Friday, July 08, 2011

Evaluation Basics 101 - Involve the users in the design of your instruments

Early this week, I got back from my work-related travel to Kenya, but then I ran straight into two full days of training. We planned to train the staff of a client on a new observation protocol that we developed for them to use. The new tool was based on a previous tool they had used. Before finalising the tool, we took time to discuss the tool with a small group of the staff and checked that they thought it could work. We thought the training would go well.

Drum roll...It didn't. On a scale of 0 to going well, we scored a minus 10. It felt like I had a little riot on hand when I started with "This is the new tool that we would like you to use".

Thinking about it - I should have crashed and burned in the most spectacular way. Instead, I took a moment with myself, planted a slap on my forehead, uttered a very guttural "Duh!" and mentally paged through "Evaluation Basics 101 - kindergarten version". Then I smiled, sighed, and cancelled the afternoon's training agenda.

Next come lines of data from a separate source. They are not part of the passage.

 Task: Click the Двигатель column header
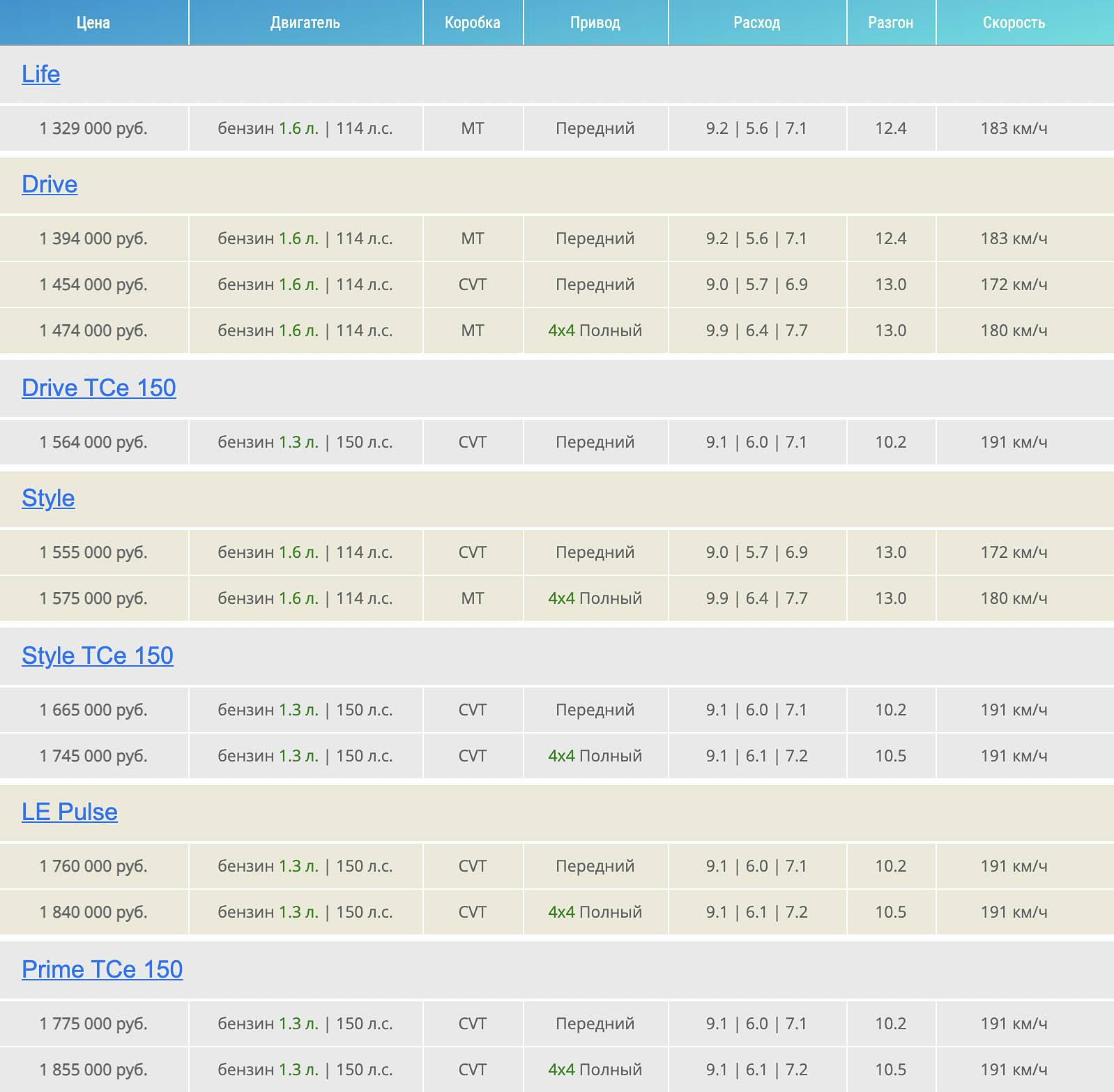pos(305,22)
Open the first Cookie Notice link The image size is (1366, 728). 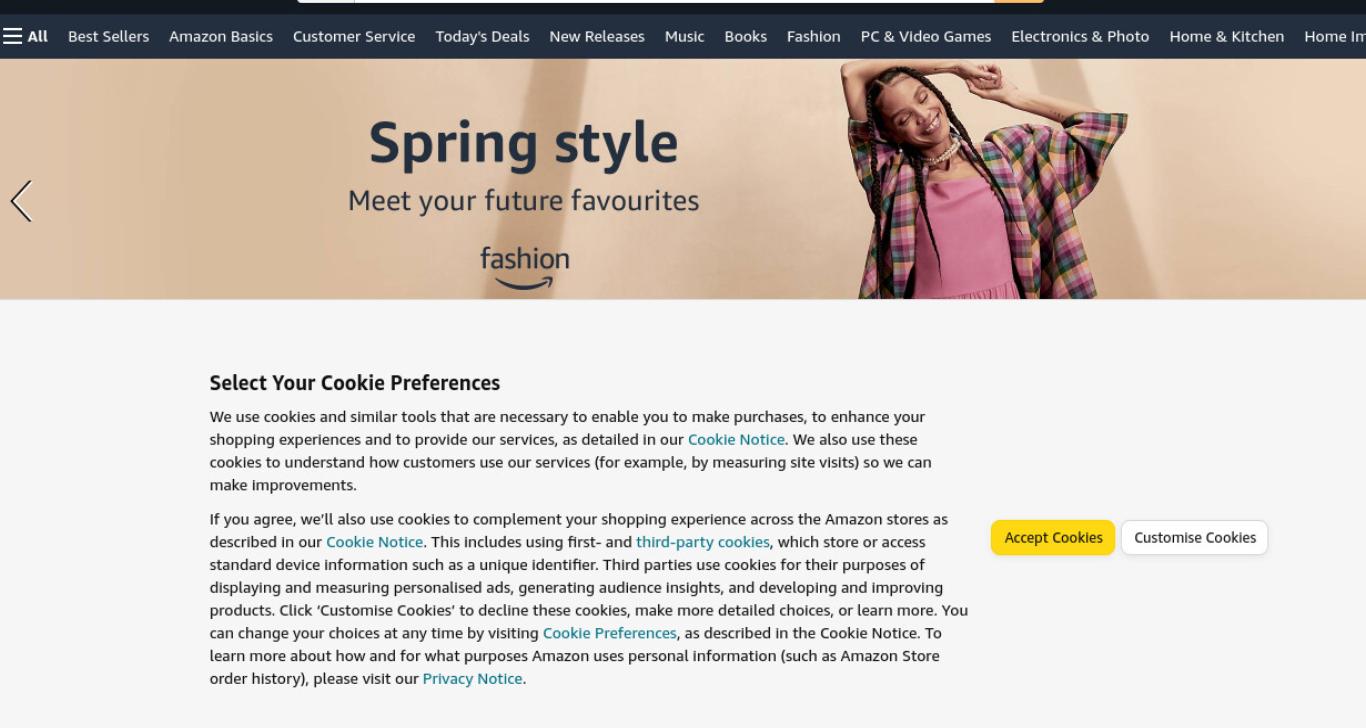pos(736,440)
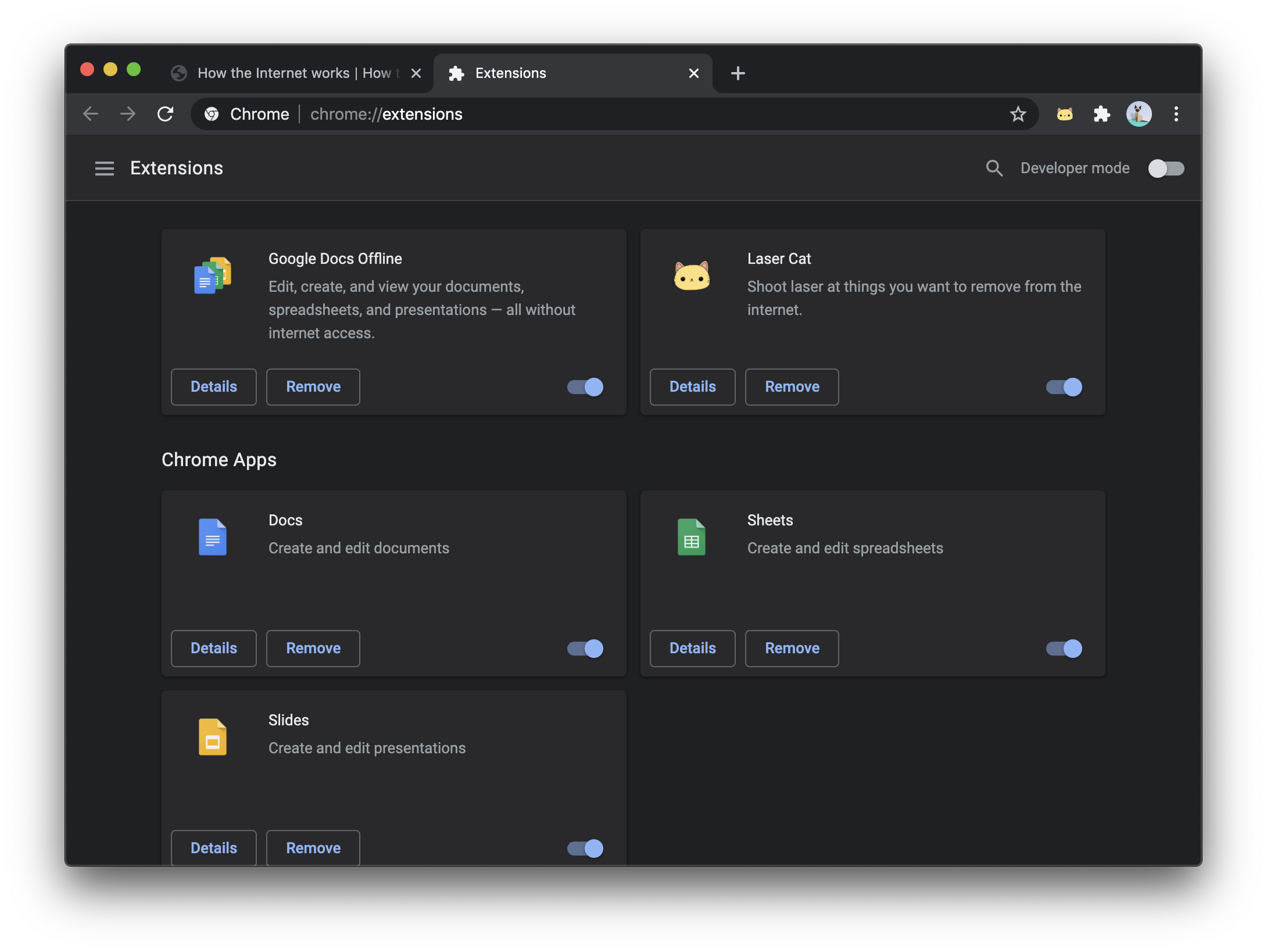Click the Google Docs Offline extension icon
The height and width of the screenshot is (952, 1267).
tap(213, 275)
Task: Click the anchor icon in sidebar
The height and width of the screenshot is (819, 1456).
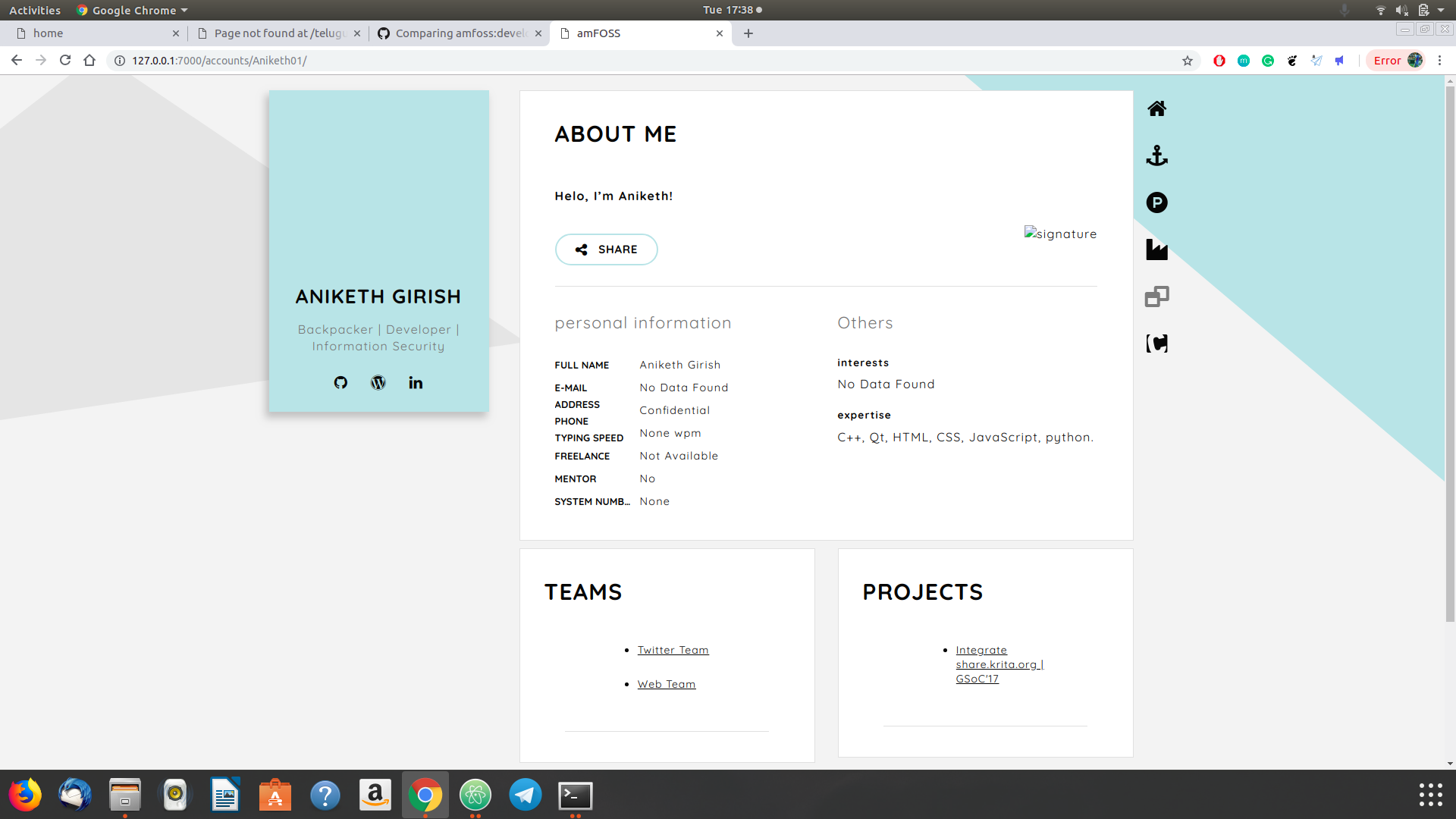Action: tap(1156, 155)
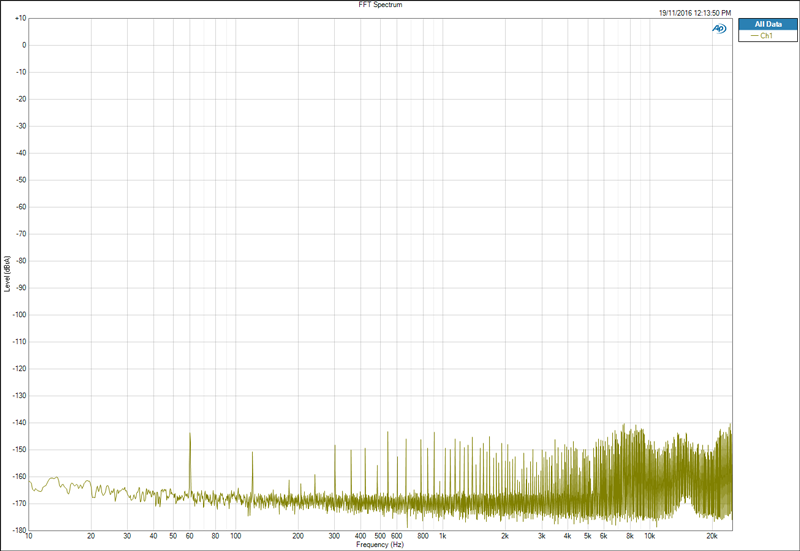Click the +10 level axis tick label
The height and width of the screenshot is (551, 800).
[x=20, y=18]
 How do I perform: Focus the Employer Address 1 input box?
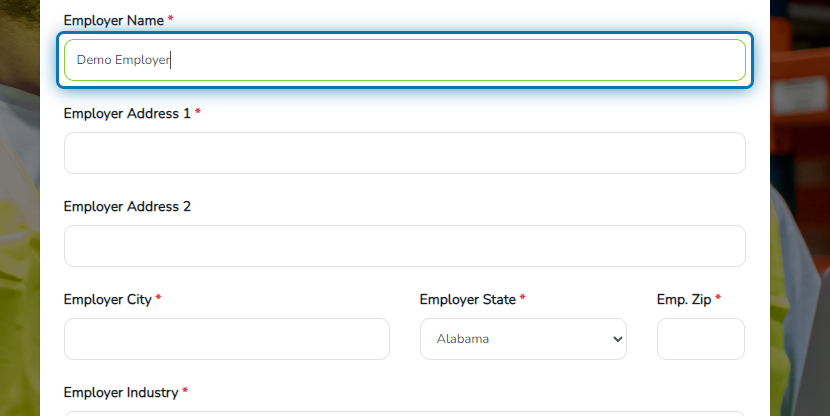coord(404,153)
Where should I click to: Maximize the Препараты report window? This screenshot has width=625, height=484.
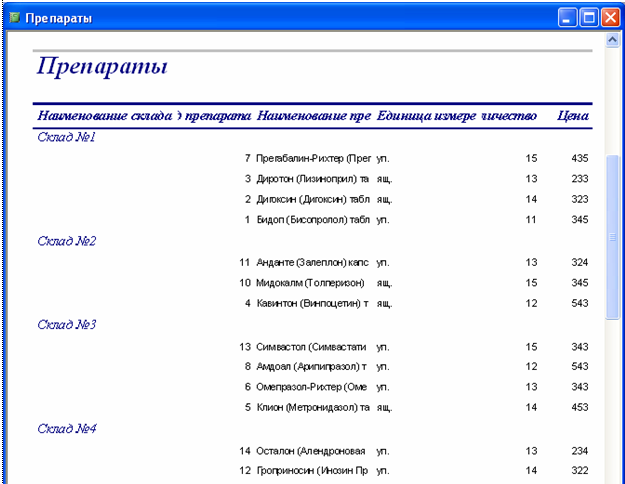[x=590, y=17]
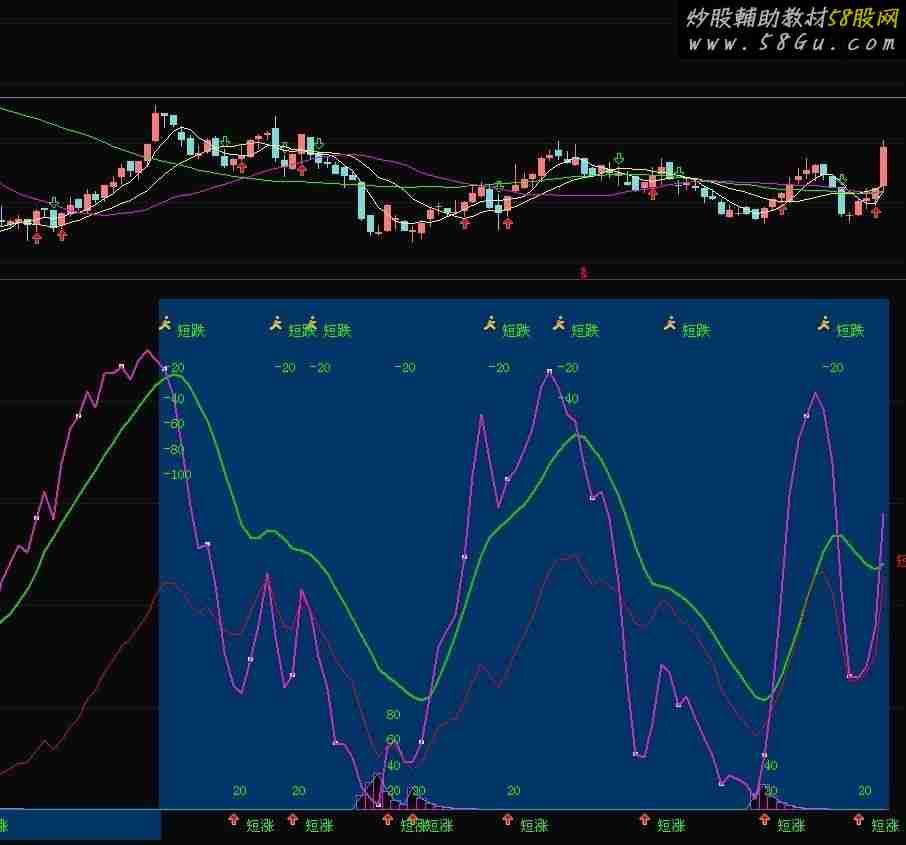Click the tallest red candlestick at far right
Viewport: 906px width, 845px height.
click(x=884, y=166)
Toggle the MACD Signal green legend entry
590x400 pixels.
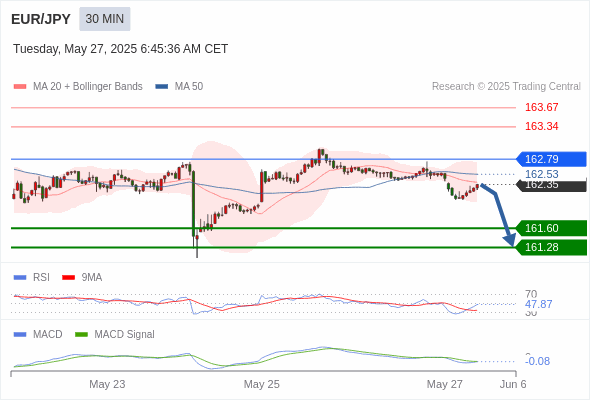[x=115, y=334]
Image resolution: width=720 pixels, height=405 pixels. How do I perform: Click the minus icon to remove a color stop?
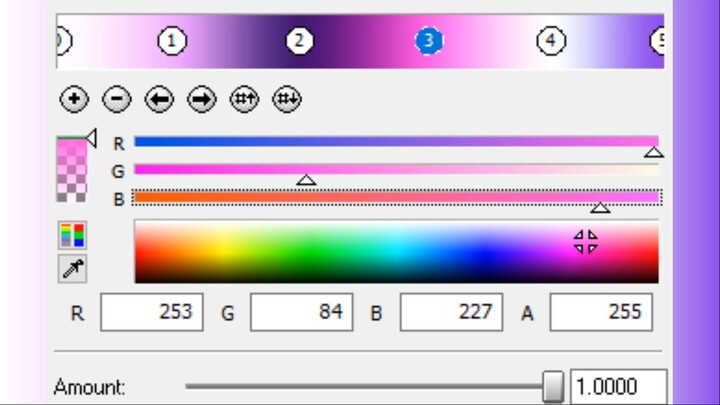click(x=117, y=99)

I replaced it with an activity that I introduced as: "This is the tool that we would like to workshop with you so that we can make sure that you are happy with it before you start to use it".

Some tips if ever you plan to implement a new tool (even if it is just slightly adjusted) in an organization:
1) Get everybody who will use the tool, to participate in the designing of the tool
2) Do not think that an adjustment to an already existing tool exempts you from facilitating the participatory process
3) Do not discuss the tool with only a small group from the eventual user-base. Not only will the other users who weren't consulted riot, even the ones that had their say in the small group are likely to voice their unhappiness.

When we were done, the tool looked about 80% the same as it did at the start, and they did not complain about its length, its choice of rating scale or the underlying philosophy again.